This address by the most eminent of all Calvin’s biographers was delivered in the ‘Salle de la Reformation’, at Geneva, in April 1902. It was translated and printed in the Princeton Theological Review, October 1909, from which source it is here reprinted with very slight abridgement. The allusions at the opening of the Address are explained by the circumstance that Addresses on Calvin delivered in the same city shortly before by M. M. Brunetiere and Munz had been sharply critical of some aspects of the reformer’s work. It is on record that following this Address by Professor Doumergue ‘the harsh judgments of these lecturers were rapidly modified.’ Emile Doumergue (1844-1937) was, at this period, Dean of the Protestant Theological Faculty of Montauban, France.

* * *

I have been brought before you this evening, ladies and gentlemen, by circumstances at once encouraging and intimidating.

First of all I make my compliments to M. Brunetiere and I congratulate him on having impressed on the discussion a character so grave, elevated and altogether urbane. His example has been followed by M. Munz, and I shall endeavour to imitate it in my turn.

Then, I thank the innumerable adversaries of Calvin for having made Calvinism such a living question, for having recovered for our Reformer something which almost looks like popularity. Nothing like this has been seen for centuries.

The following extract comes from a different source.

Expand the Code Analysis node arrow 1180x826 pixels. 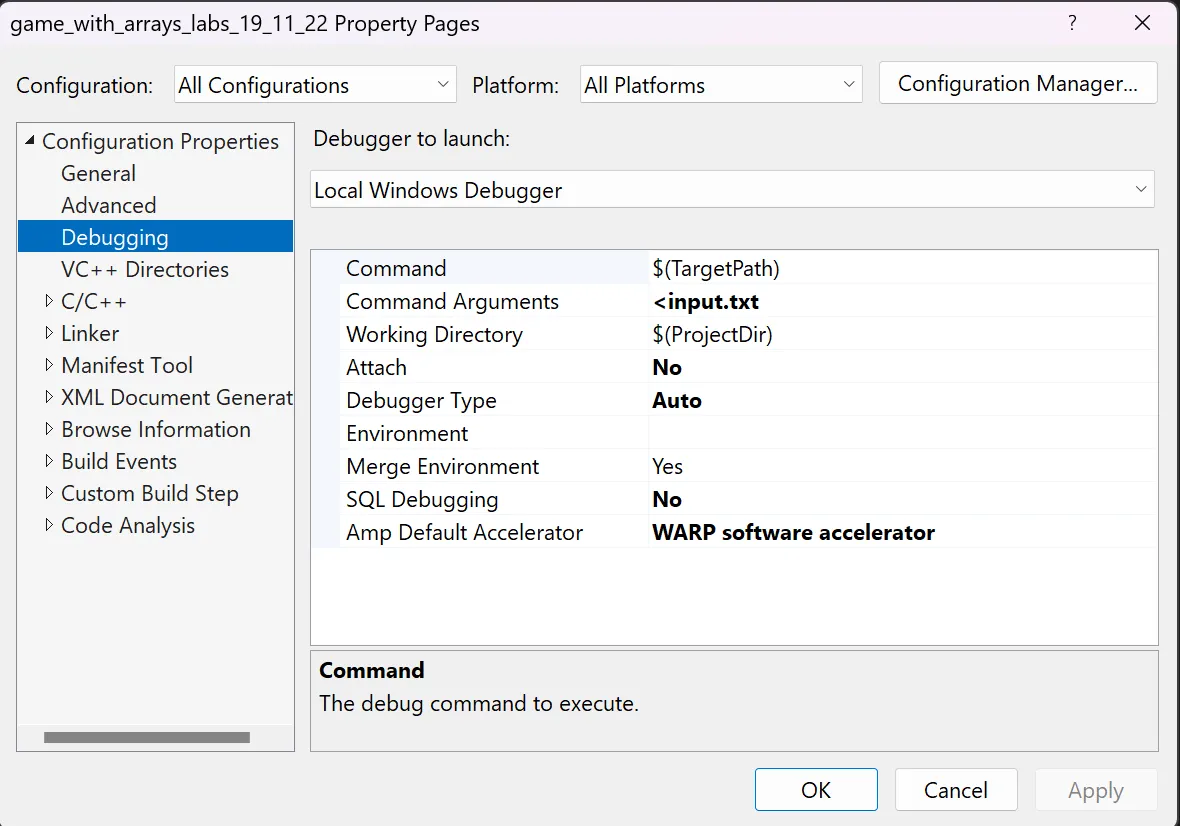coord(49,525)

Next, I felicitate myself that, by a mysterious sort of pre-established harmony, leading to identical conclusions from opposite points of view, assailants and defenders have found ourselves at one in drawing the attention of the public to the intellectualism of Calvin. The eminent critics who have addressed you — as well as others — have thought that, this point being universally reputed the weakest, it would be by it that it would be easiest to attack the whole system: just as I have thought that, this point being universally reputed the weakest, if I could show that it is sufficiently strong to resist all attacks, it would be precisely by it that it would be easiest to defend the whole system.

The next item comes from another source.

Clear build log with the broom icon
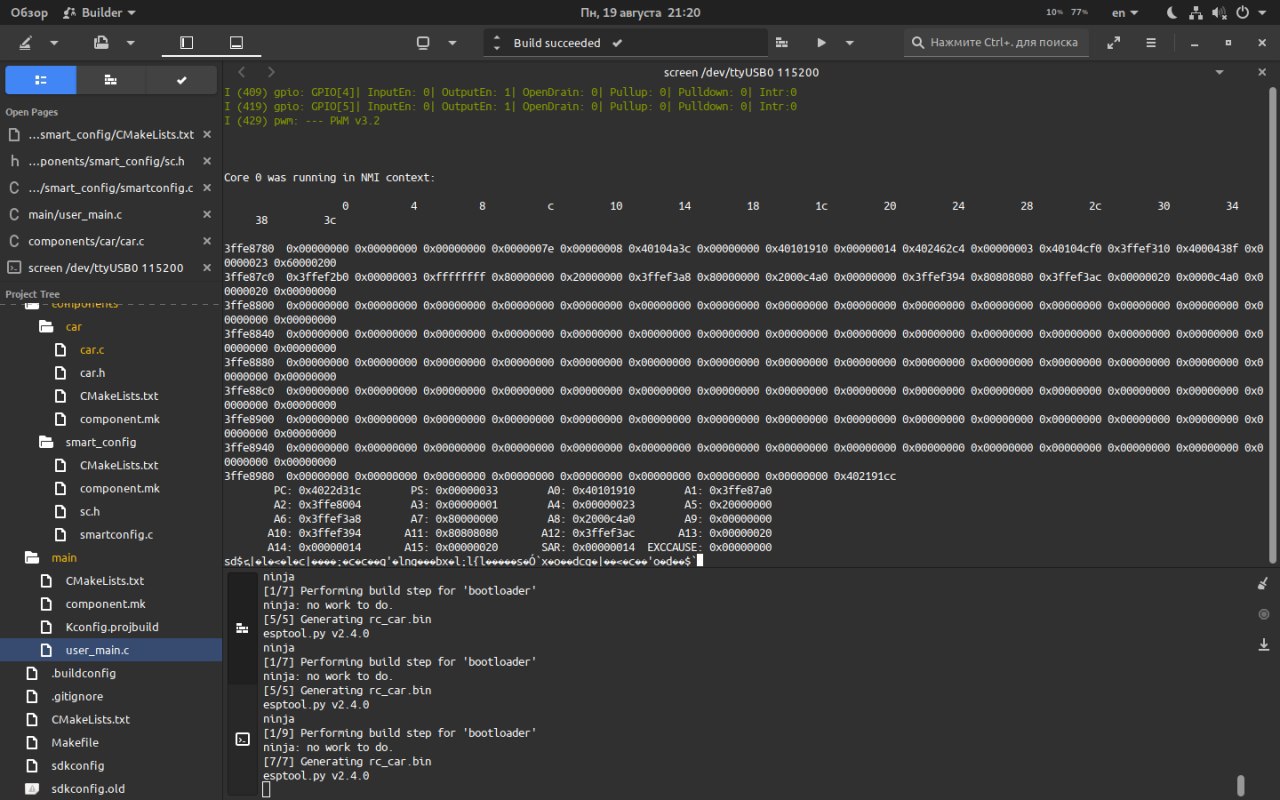The width and height of the screenshot is (1280, 800). pos(1262,584)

Finally, very respected hearers, I take the liberty to say to you frankly that my lively desire is to interest you; but that my more lively desire still is to convince you. Now, in history there is no true proof except authentic documents. I am going to bring them to you: texts, songs, pictures. Possibly these documents will seem to you sometimes too numerous, and even a little wearisome. But it has seemed to me that in a question so eminently Protestant, I ought to follow the Protestant method, which consists in placing the auditors in a position to decide for them­selves — against error, for the truth.

I shall commence by reading to you the very terms in which there has been brought against our Reformer the general accusation of anti-artistic intellectualism.

The honourable member of the Institute, a most competent critic, no doubt, in artistic matters, and the last you have heard speak on art and Protestantism, M. Munz, in his articles in the Revue des Revues of two years ago, after having gladly made an exception of Luther, has brought his criticisms to bear on ‘the haughty and cruel Calvin’, on ‘the most fanatical of the leaders of the Reformation’, on ‘the most implacable of the iconophobes’, who ‘at one blow has withered both heart and soul’. ‘Where and when do we see the author of the Institutes manifesting the least interest in any branch of art whatever ?’

M. Munz is a Protestant. He is not, however, a pastor. Now, a pastor, M. Douen, writes: ‘The Pope of Geneva, that dry and hard spirit, Calvin, lacked the warmth of heart which makes Luther so lovable.   .. His theology without bowels . . . is the foe of all pleasure and of all distraction, even of the arts and of music . . . Calvin is the type of authoritative dogmatism, anti-liberal, anti-artistic, anti-human, and anti-Christian.’

If a Protestant layman and a Protestant pastor speak thus, the language on Geneva of a free-thinker like Voltaire should no longer astonish us :

Ah, noble city, rich and proud and shrewd,
Where men can reckon, but can never smile,
You take your pleasure in Genevan psalms,
The ancient concerts of the goody king, —
In faith that God delights in wretched verse.
By preachers of the dull and deadly sort
Is sadness stamped upon the brows of all.

And we shall be, if possible, still less astonished to hear Father Main­bourg repeat: ‘Calvinism is a skeleton of religion. . . having no life, no unction . . . Calvin made a religion utterly dry and conformed to his own temperament.’

Jesuits, Voltaireians, Protestants, even pastors, are all in accord: there is only one opinion, it is an axiom.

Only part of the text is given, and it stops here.